En los años 90 rompió la costumbre de sólo autointerpretarse y grabó (guitarra, armónica y el mejor momento cavernoso de su voz) la colección folclórica Good as I been to you (1992), y los magistrales blues prehistóricos salidos de su colección de discos de 78 revoluciones, World gone wrong (1993). Por supuesto, nadie esperaba eso de él.
Inicia nueva trilogía
Ahora que la crítica celebra Modern Times, los dylanólogos decidieron que “culmina” una supuesta trilogía con sus álbumes precendentes de estudio: Time Out of Mind (1997) y Love and Theft (2001). Él, faltaba más, disiente. En entrevistas asegura que Modern Times es el primer disco de una nueva trilogía. A sus 66 años, está apenas comenzando.

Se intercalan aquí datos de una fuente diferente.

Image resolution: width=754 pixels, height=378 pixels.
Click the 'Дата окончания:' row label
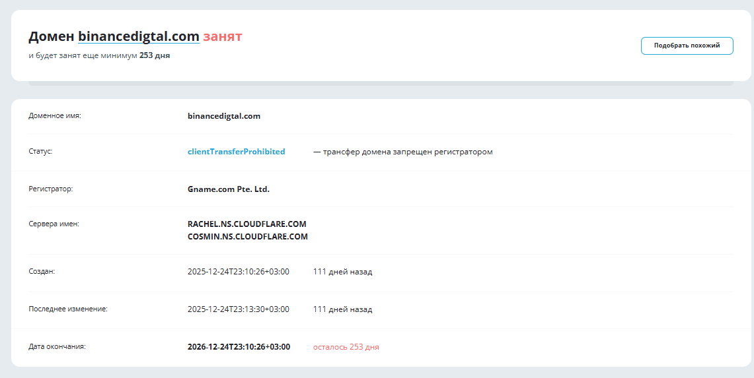tap(57, 346)
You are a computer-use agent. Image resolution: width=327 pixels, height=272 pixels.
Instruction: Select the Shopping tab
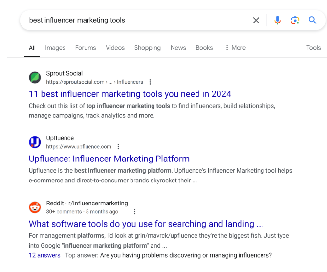click(x=147, y=48)
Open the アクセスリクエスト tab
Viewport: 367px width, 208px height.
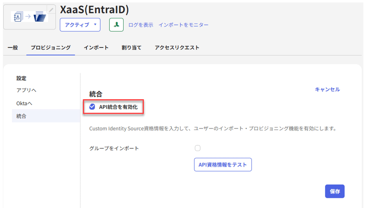[177, 48]
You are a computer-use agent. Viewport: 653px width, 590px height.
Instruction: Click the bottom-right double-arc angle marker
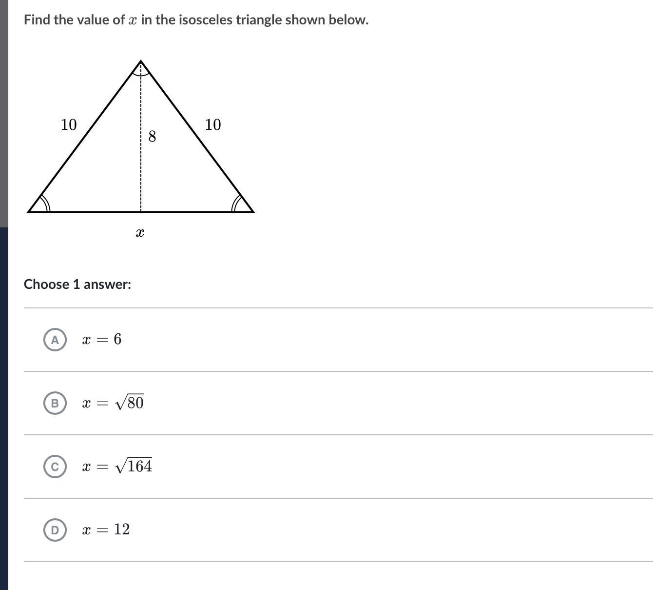(237, 205)
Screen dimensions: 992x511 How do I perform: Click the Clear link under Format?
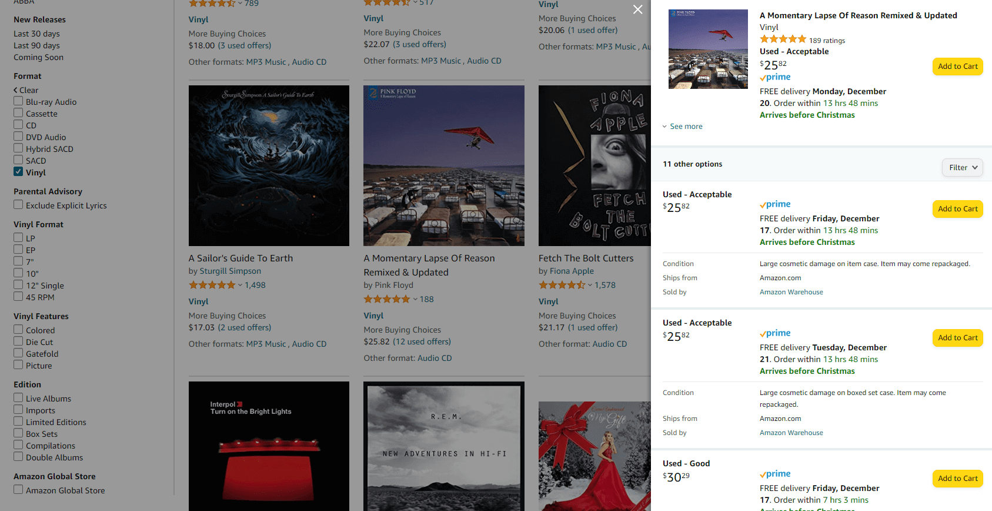coord(26,89)
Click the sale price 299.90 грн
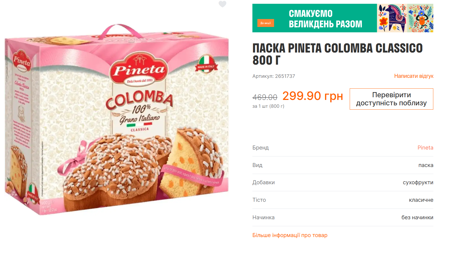Screen dimensions: 454x254 point(312,96)
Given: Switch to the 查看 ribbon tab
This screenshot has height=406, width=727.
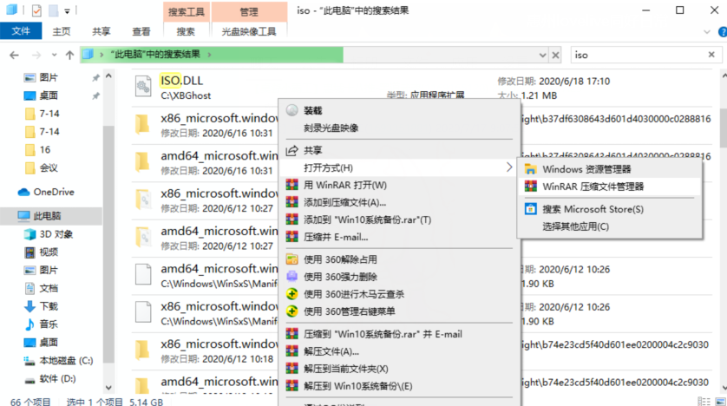Looking at the screenshot, I should (x=141, y=31).
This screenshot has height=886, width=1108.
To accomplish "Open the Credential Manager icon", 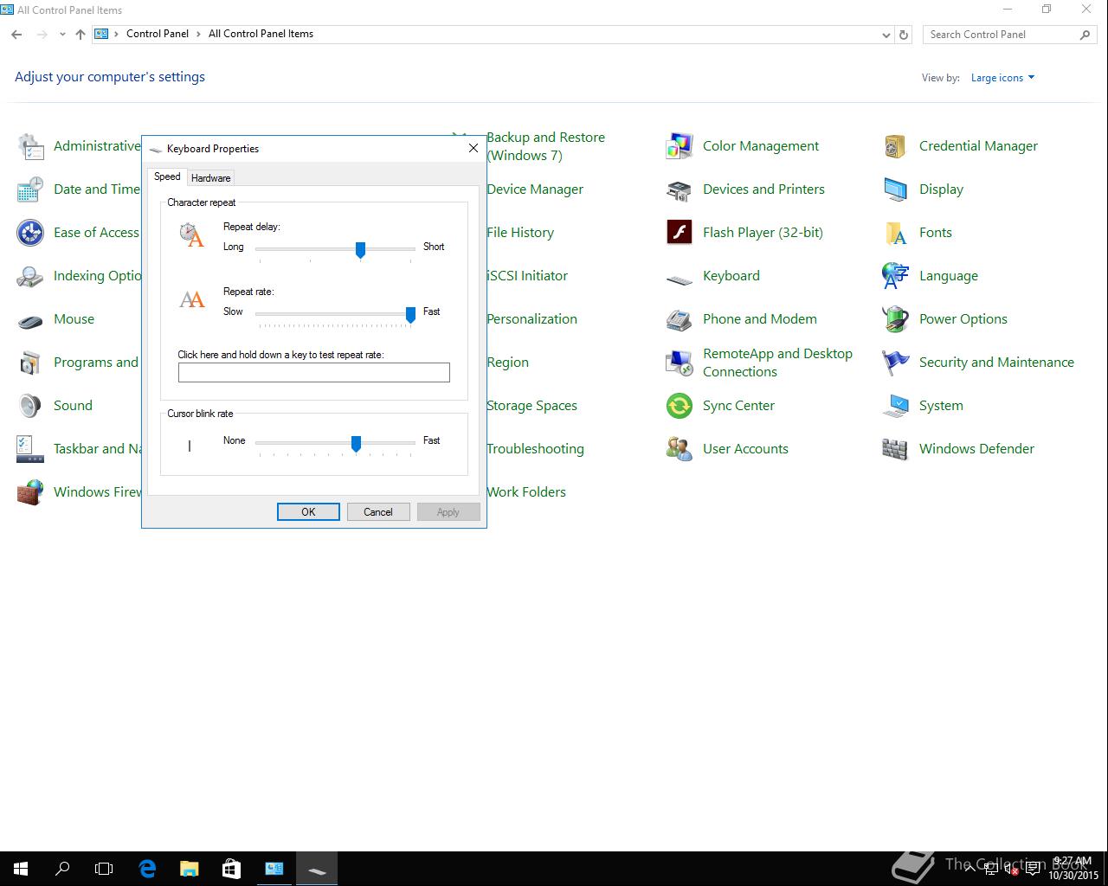I will pyautogui.click(x=896, y=146).
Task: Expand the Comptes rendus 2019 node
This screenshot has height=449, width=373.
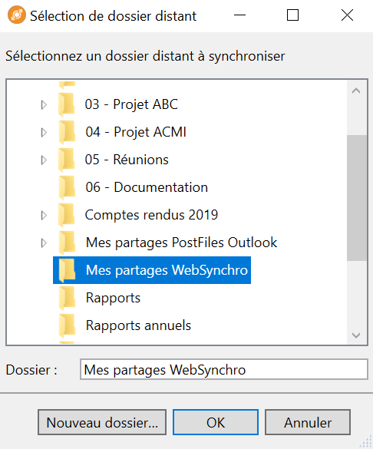Action: coord(44,215)
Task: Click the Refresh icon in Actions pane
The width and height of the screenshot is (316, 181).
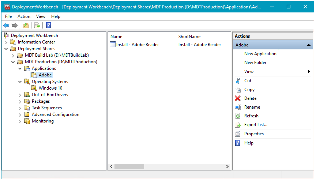Action: pyautogui.click(x=238, y=116)
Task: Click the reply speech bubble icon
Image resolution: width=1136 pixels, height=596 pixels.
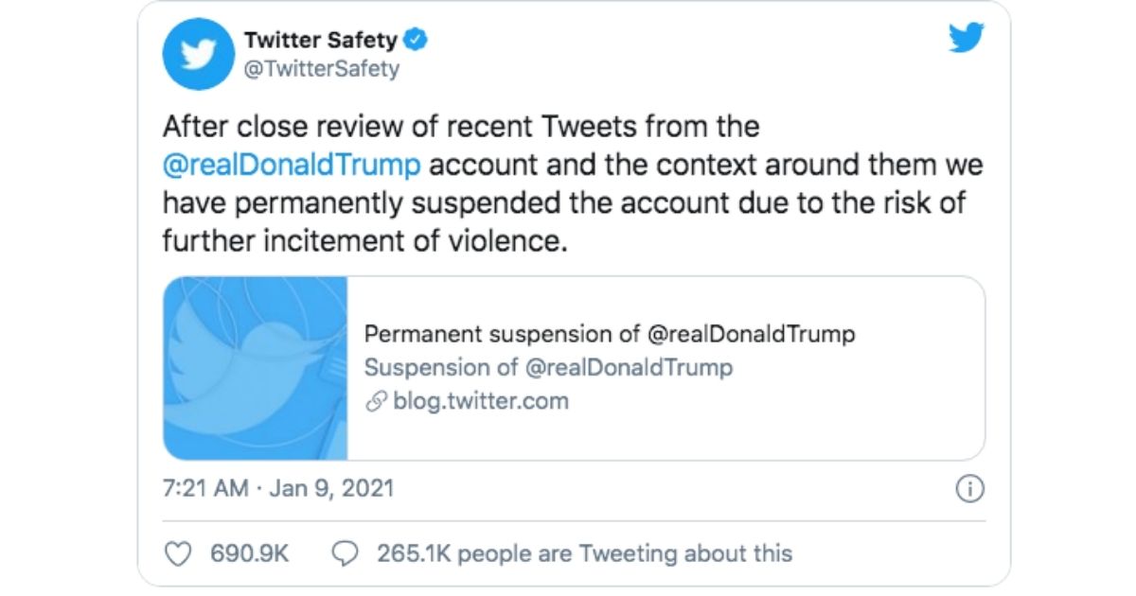Action: (x=346, y=553)
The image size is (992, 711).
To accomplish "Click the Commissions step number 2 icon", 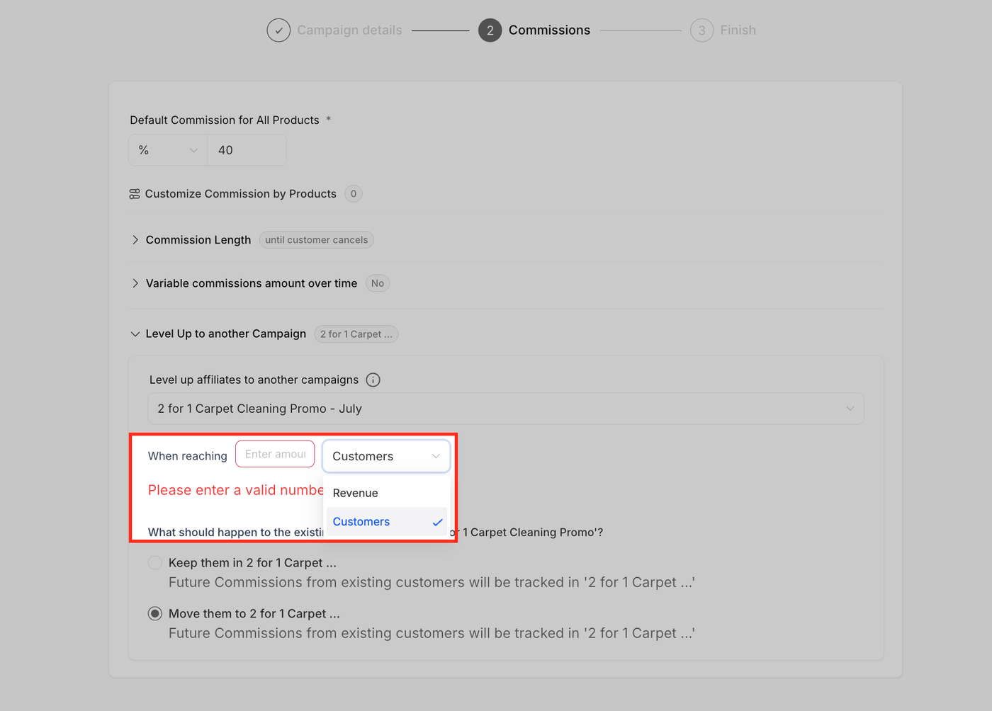I will (x=490, y=30).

La frondosidad verbal que lo iluminó en los años 60 quizás no volverá, pero su facilidad sigue intacta. Se cuenta que a principios de los 80 coincidió en un café de París con Leonard Cohen (quien siendo novelista y poeta de fama, hacia 1967 había decidido imitar a Dylan y cantar) y le preguntó cuánto tardó en componer Hallelujah, su canción más conocida. Cohen dijo: “Cuatro o cinco años”, y por corresponder preguntó a Dylan cuánto le tomó escribir la notable I and I. Éste respondió sin piedad ni pudor: “15 minutos”.
El Gran Camaleón pudo ser un gran narrador, pero ya la novela Tarántula (1966), y su autobiografía en curso Crónicas (2005) lo ponen al lado de Miller y Kerouac. Pudo ser cineasta, pero sólo rodó la injustamente incomprendida Renaldo and Clara (1978, guión suyo y de Sam Shepard). O actor, pero no pasó de Pat Garret and Billy the Kid (Sam Pekinpah, 1973), y alguna otra. Pudo fundar una religión, o encabezar la Revolución, pero él prefirió ser Bob Dylan. Por eso lo regañamos tanto.